§ **Try it**:
Retype the records in full, exactly as they stand.

══ Dataset records

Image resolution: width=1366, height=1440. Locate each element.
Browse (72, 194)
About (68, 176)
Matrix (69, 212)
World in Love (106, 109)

════

§ **Output below**:
Image resolution: width=1366, height=1440. Locate each element.
Browse (72, 194)
About (68, 176)
Matrix (69, 212)
World in Love (106, 109)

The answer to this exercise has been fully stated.